Since my book club discussed
The White Tiger last week, my memory is somewhat refreshed about this excellent book. Aravind Adiga uses an interesting device to tell this story of a lower caste man in India (The White Tiger, aka Balram) and how he changes his destiny. In a long letter to the Chinese premier who is coming to visit India, Balram sets out to explain the truth about Bangalore, the center of entrepreneurship in India, by telling the premier his life story. Of course the story is full of people doing horrible things to each other. But Adiga tells the story with a lot of humor, and he creates incredibly colorful and memorable characters.
Balram asks, rhetorically, why lower class people in India do not rebel, why they don't steal from their masters when it would be so easy. And he has an answer: the Rooster Coop. You know that's where they keep chickens in deplorable circumstances and then kill them, but the chickens don't rebel because they know they are next. As Balram says, "The very same thing is done with human beings in this country."
"The Great Indian Rooster Coop. Do you have something like it in China too? I doubt it, Mr. Jiabao. Or you wouldn't need the Communist Party to shoot people and a secret police to raid their houses at night and put them in jail like I've heard you have over there. Here in India we have no dictatorship. No secret police. That's because we have the coop.
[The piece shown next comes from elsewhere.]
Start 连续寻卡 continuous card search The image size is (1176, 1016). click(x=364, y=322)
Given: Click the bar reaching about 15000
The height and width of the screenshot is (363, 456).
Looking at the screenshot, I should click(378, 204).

"Never before in human history have so few owed so much to so many, Mr. Jiabao. A handful of men in this country have trained the remaining 99.9 percent -- as strong, as talented, as intelligent in every way -- to exist in perpetual servitude; a servitude so strong that you can put the key of his emancipation in a man's hands and he will throw it back at you with a curse."
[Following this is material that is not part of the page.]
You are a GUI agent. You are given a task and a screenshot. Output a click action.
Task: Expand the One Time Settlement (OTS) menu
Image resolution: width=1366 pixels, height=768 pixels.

Balram works as a chauffeur to a man (and his American wife, Pinky Madam... an unforgettable character) who isn't as horrible as most but still treats him as if he were a lower species. Eventually, Balram escapes the coop by murdering his employer, knowing that in so doing he is most likely sentencing his family members to torture and death.
The book raises so many interesting moral questions. We root for Balram, we celebrate his escape from the coop, but how can we justify murder or the betrayal of his family? It's just a great book to read, think about, and discuss.